• **What this task involves**:
Give the number of lines in the entries below that contain "height". Write nothing besides it.

[Stored records]
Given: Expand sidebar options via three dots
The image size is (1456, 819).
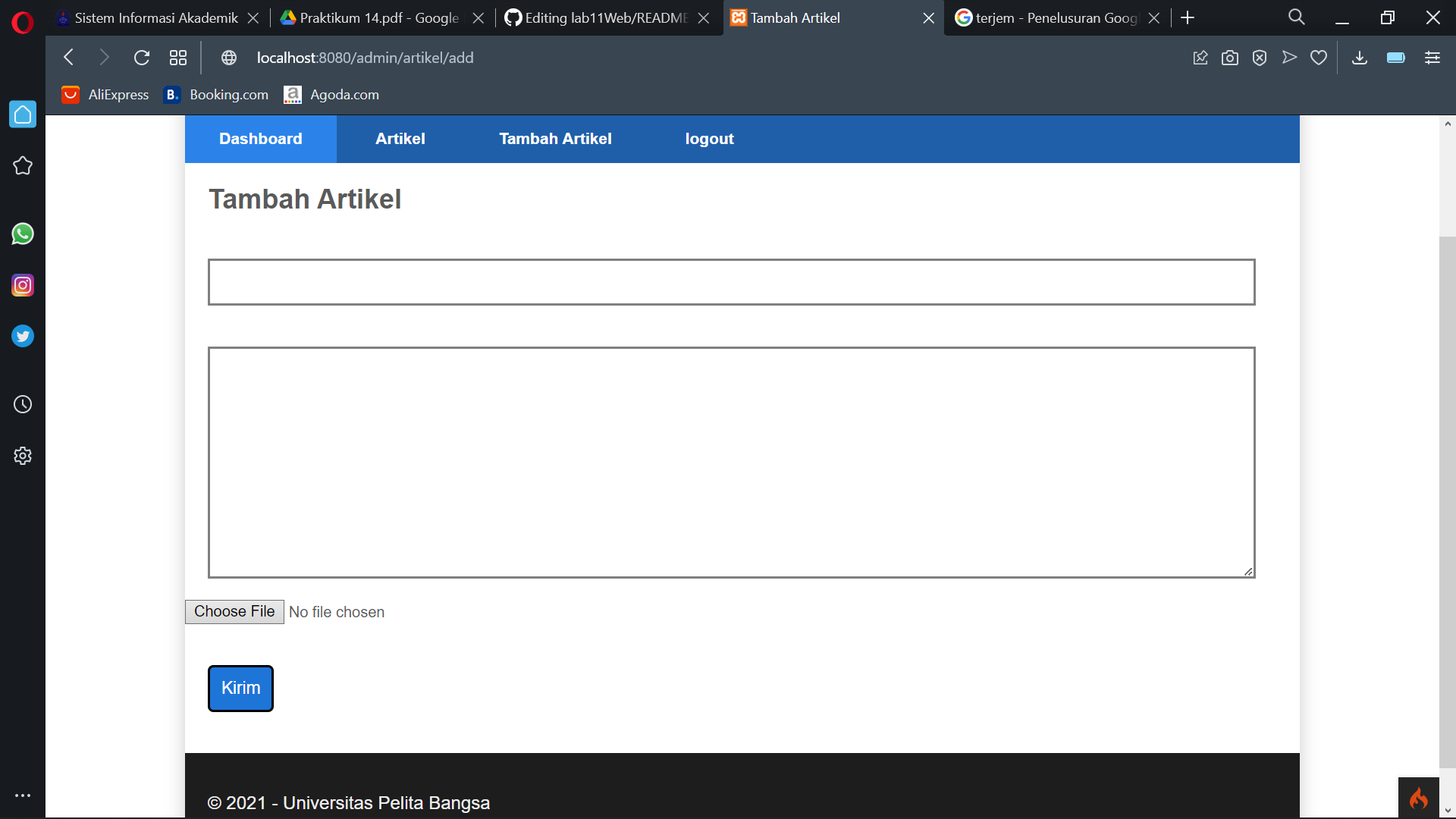Looking at the screenshot, I should tap(23, 795).
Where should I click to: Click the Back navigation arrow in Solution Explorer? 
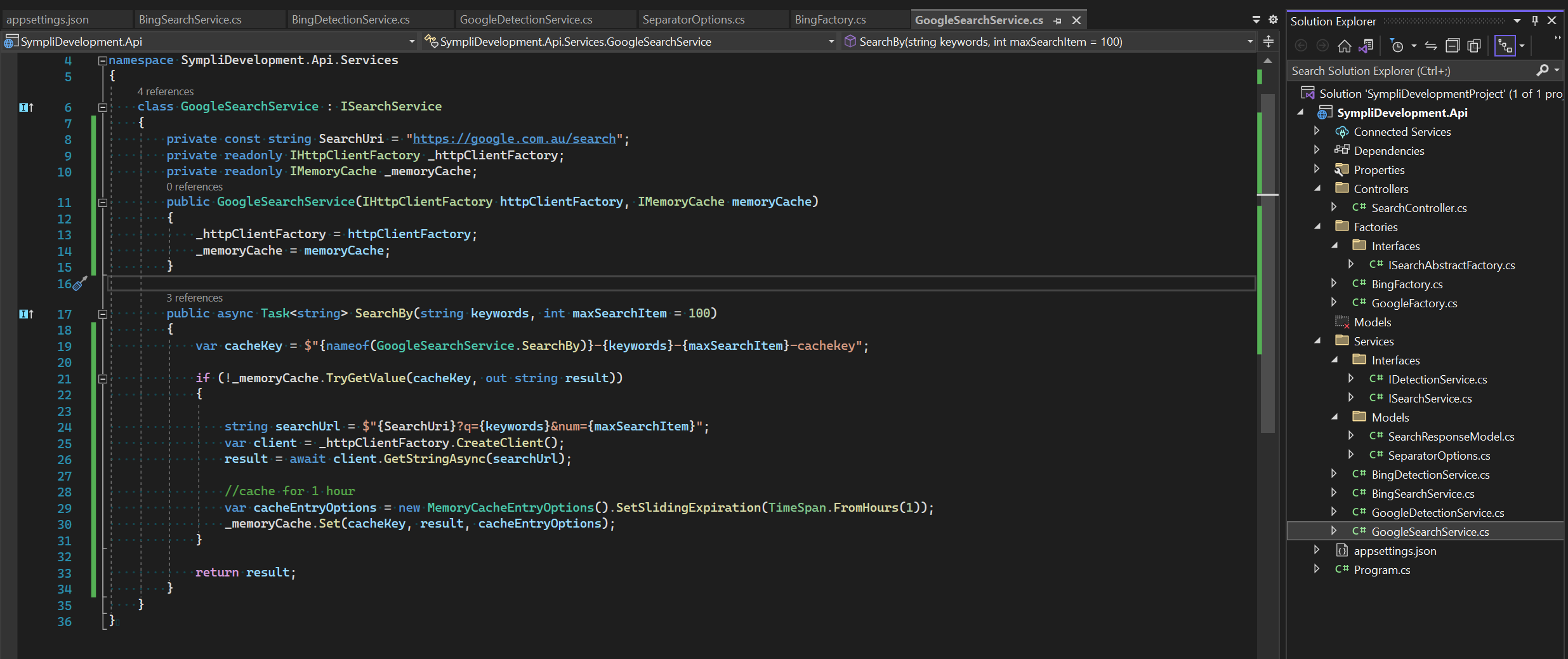tap(1301, 45)
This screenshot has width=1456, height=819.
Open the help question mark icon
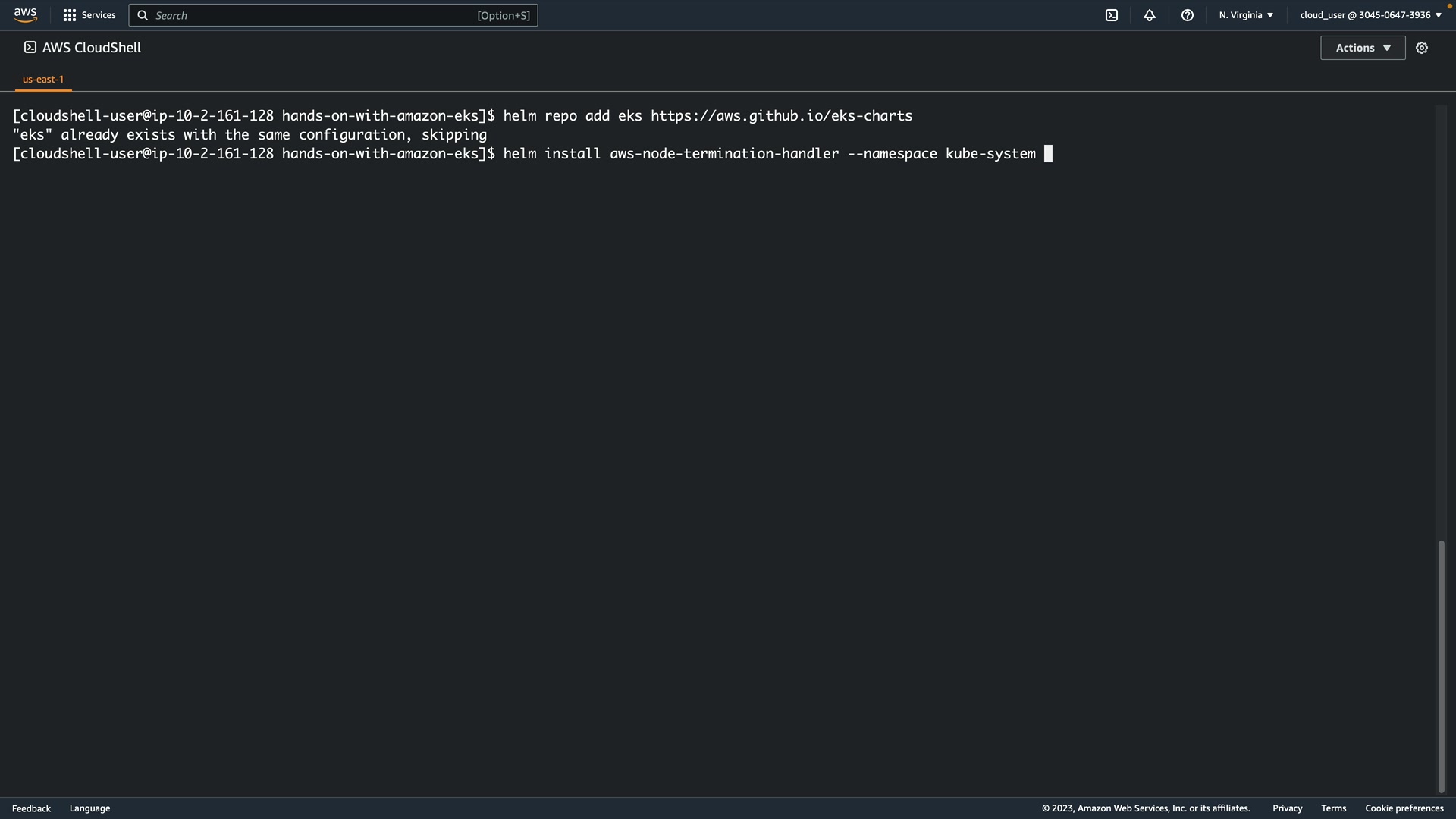(x=1188, y=15)
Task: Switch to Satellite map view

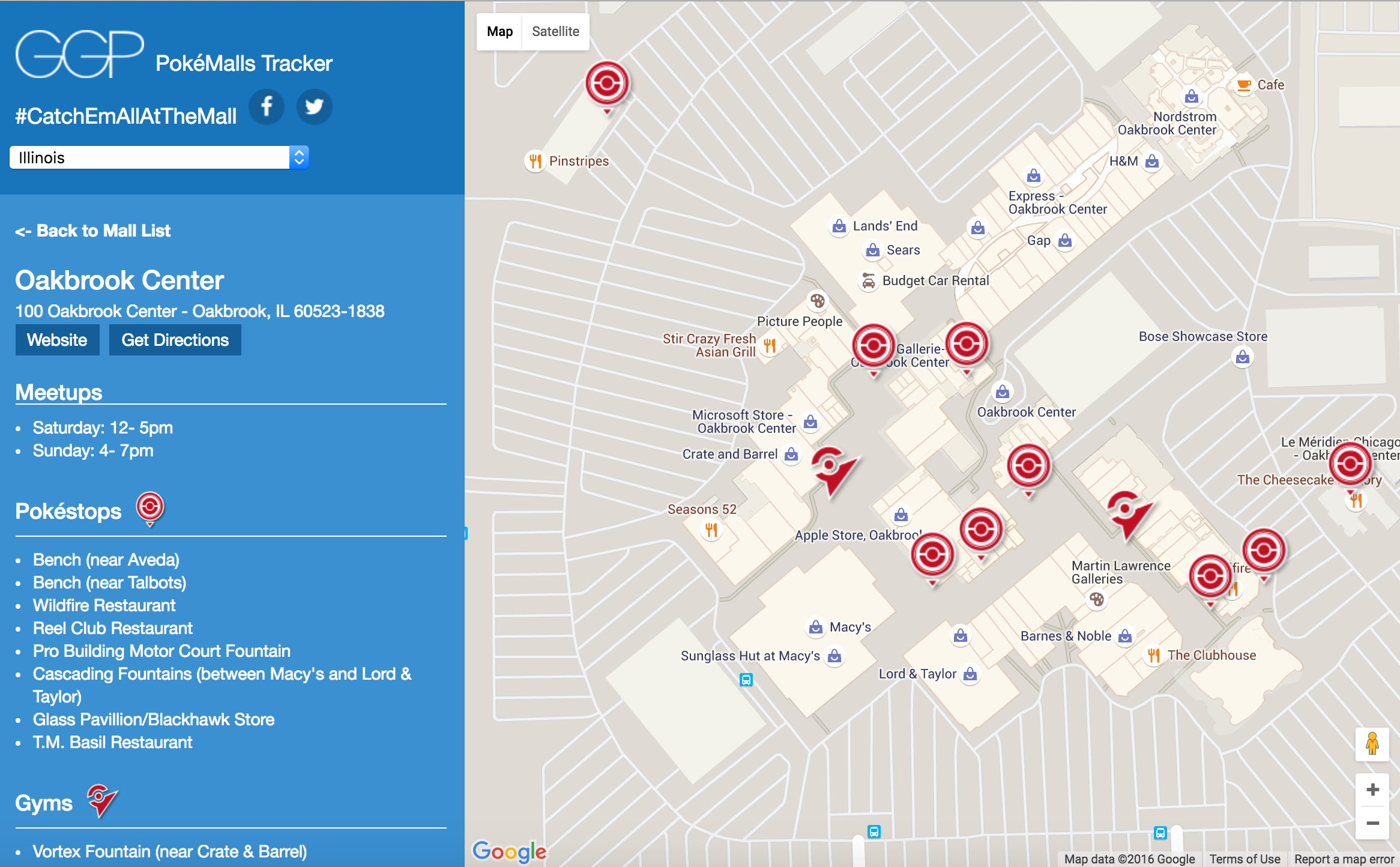Action: click(x=555, y=32)
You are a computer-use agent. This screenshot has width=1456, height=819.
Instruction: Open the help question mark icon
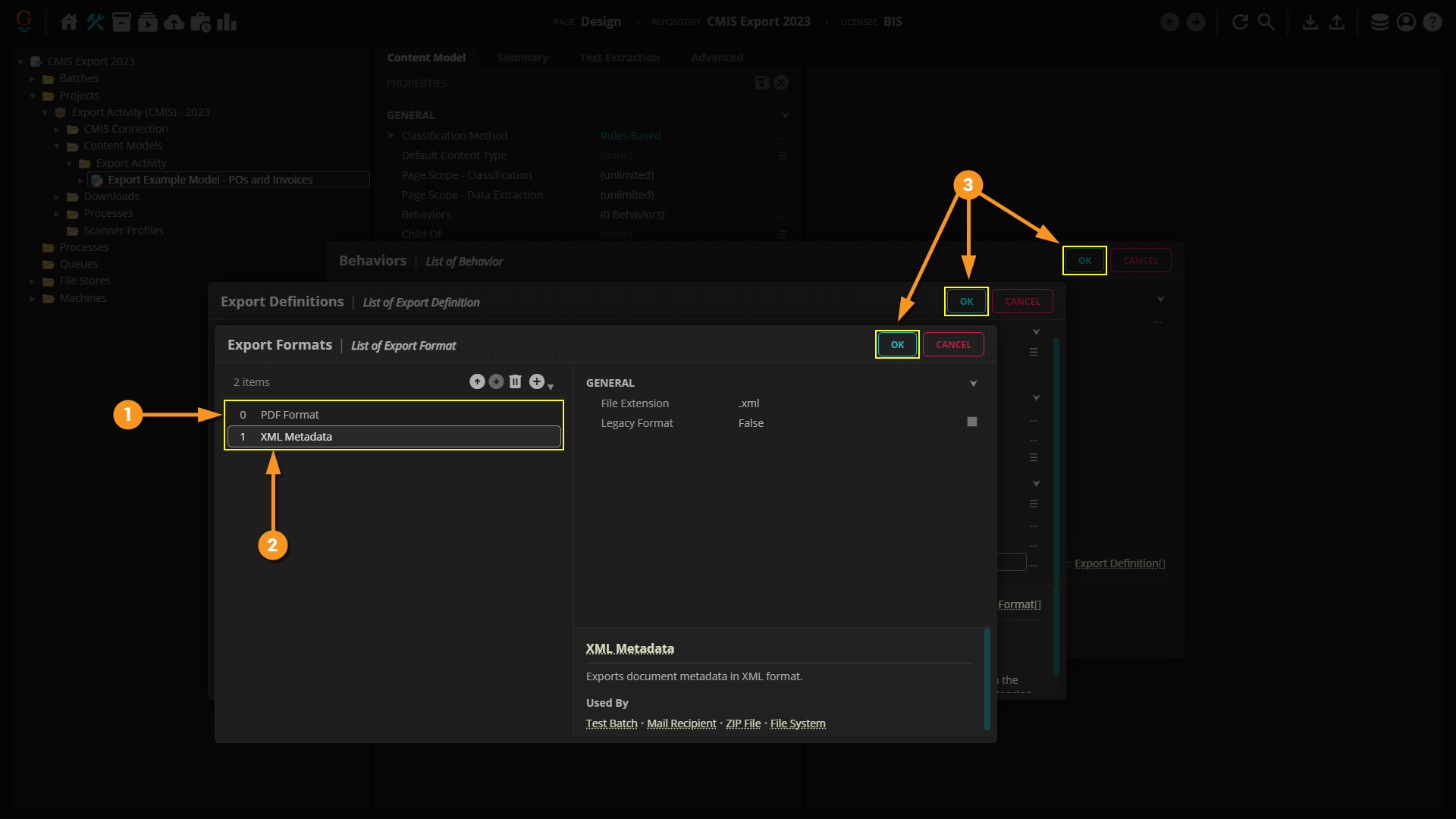point(1432,22)
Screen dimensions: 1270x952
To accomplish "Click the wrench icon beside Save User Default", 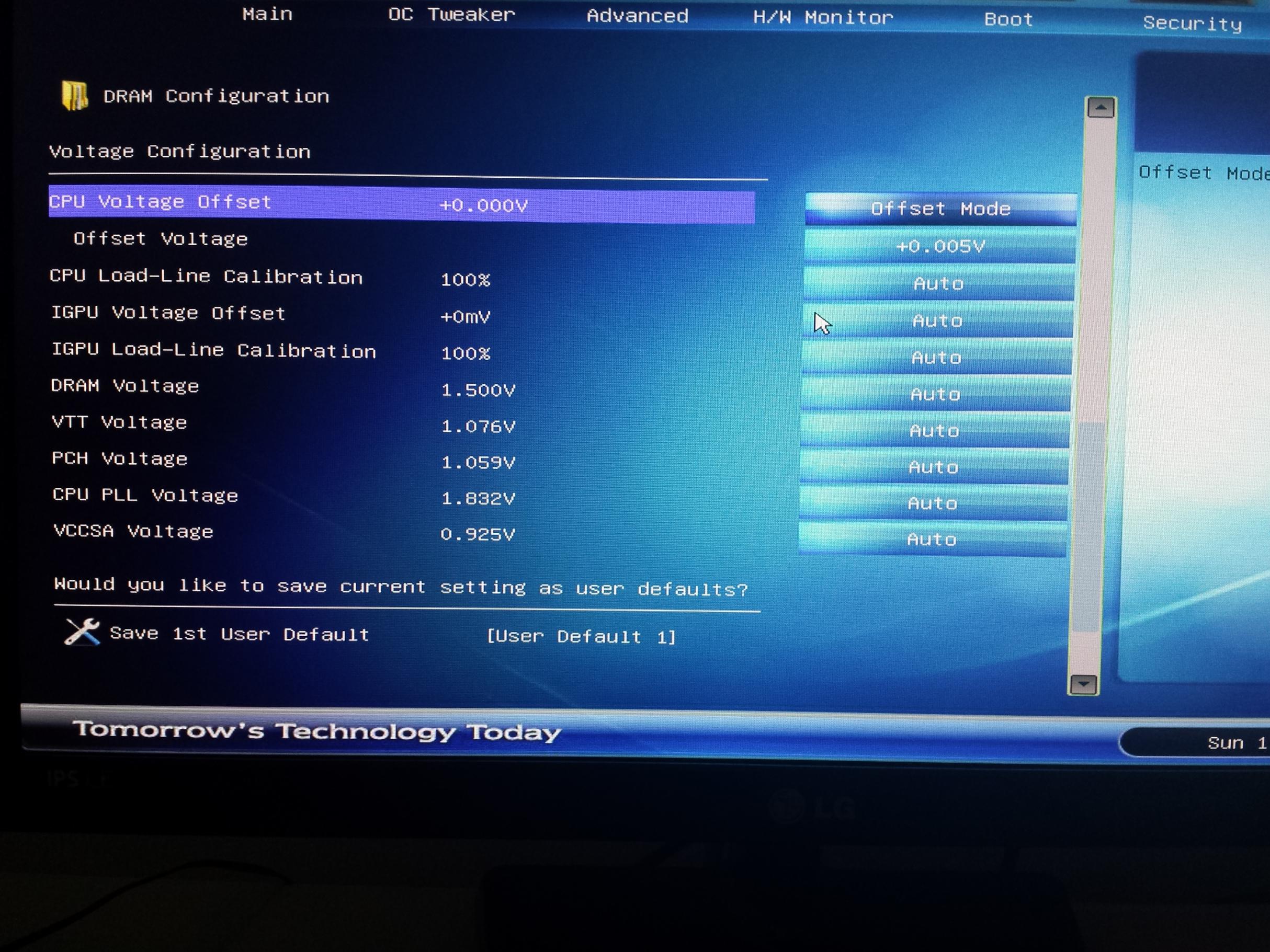I will 82,632.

• **Answer area**:
2